The Prost AP04 was designed by John Barnard and Henri Durand and saw the team switch to Michelin tyres. Alesi managed used his experience to score four points, with a best finish of fifth in Canada.

After Germany, Jean Alesi quit the team and was replaced by Heinz-Harald Frentzen, who had been sacked by Jordan. In the second car, things weren’t any better.

After four races, Mazzacane was sacked and had his seat filled by Luciano Burti who didn’t fare much better.

The Prost AP04 pictured in what would be the team’s final Grand Prix appearance at Suzuka, during the 2001 Japanese Grand Prix. Image Sourced from F1 Fansite.

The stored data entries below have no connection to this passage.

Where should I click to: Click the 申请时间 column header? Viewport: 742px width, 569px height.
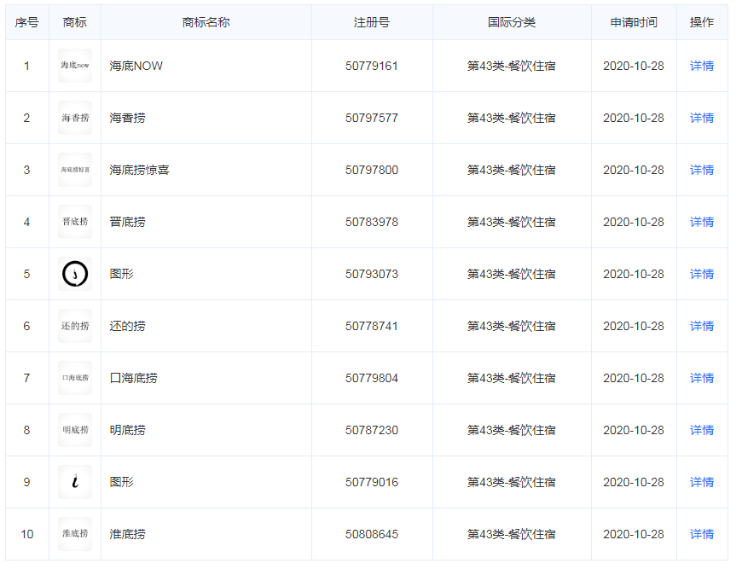pyautogui.click(x=634, y=22)
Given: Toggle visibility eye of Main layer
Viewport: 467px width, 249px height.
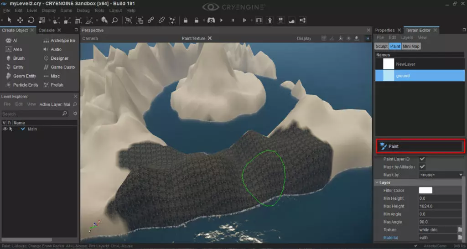Looking at the screenshot, I should pos(5,129).

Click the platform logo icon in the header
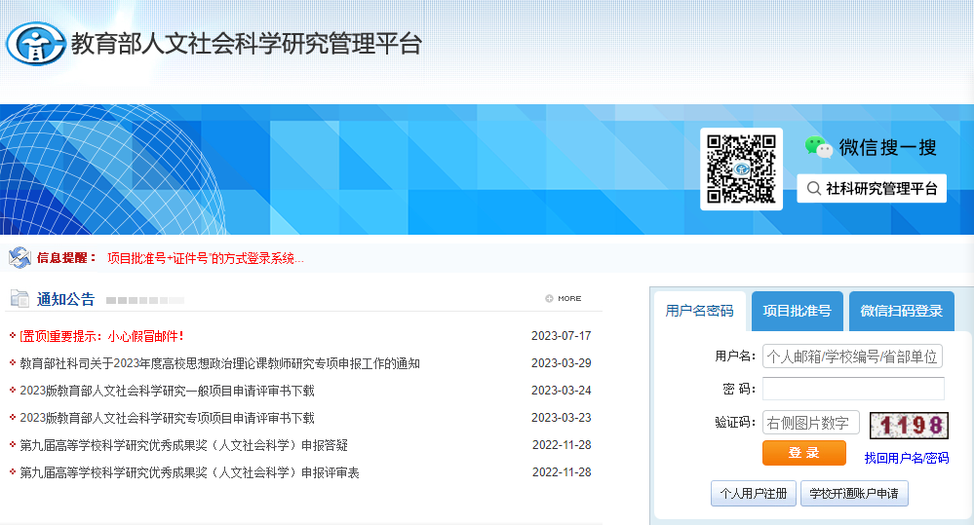[36, 44]
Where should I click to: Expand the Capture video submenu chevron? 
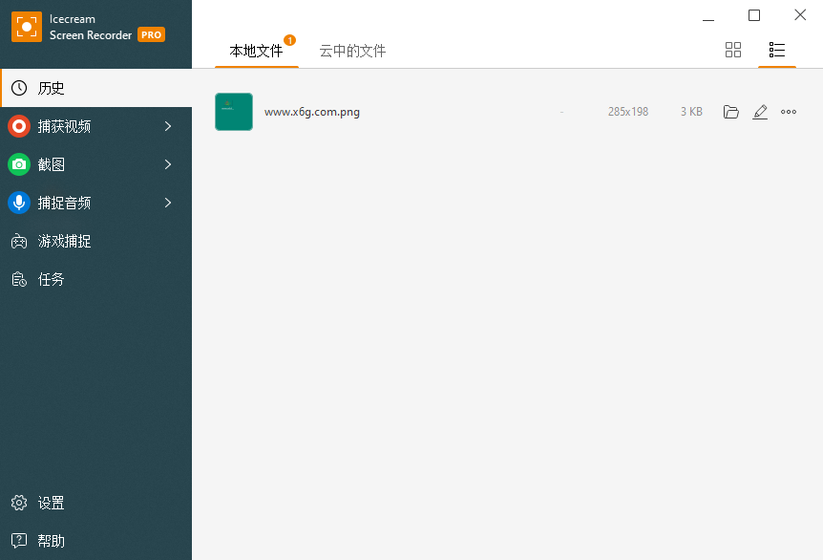click(x=168, y=125)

The Brazilian suffered two huge incidents, firstly at the start of the German Grand Prix after crashing into the back of a slow-moving Michael Schumacher. Burti then tangled with Jaguar’s Eddie Irvine at Blanchimont during the Belgian Grand Prix.

Formula 3000 driver Tomáš Enge was drafted in for the final three races of the season but failed to make an impact.

Midway through 2001, the Diniz family offered to buy the Prost team, but Alain was unable to agree on a compromise.

And although Prost claimed ninth in the Constructors’ Standings and had made their formal application for the 2002 Formula One season, the team went bankrupt with debts exceeding £25million.

After 83 Grand Prix across five seasons, Prost Grand Prix secured three podiums and scored 35 championship points.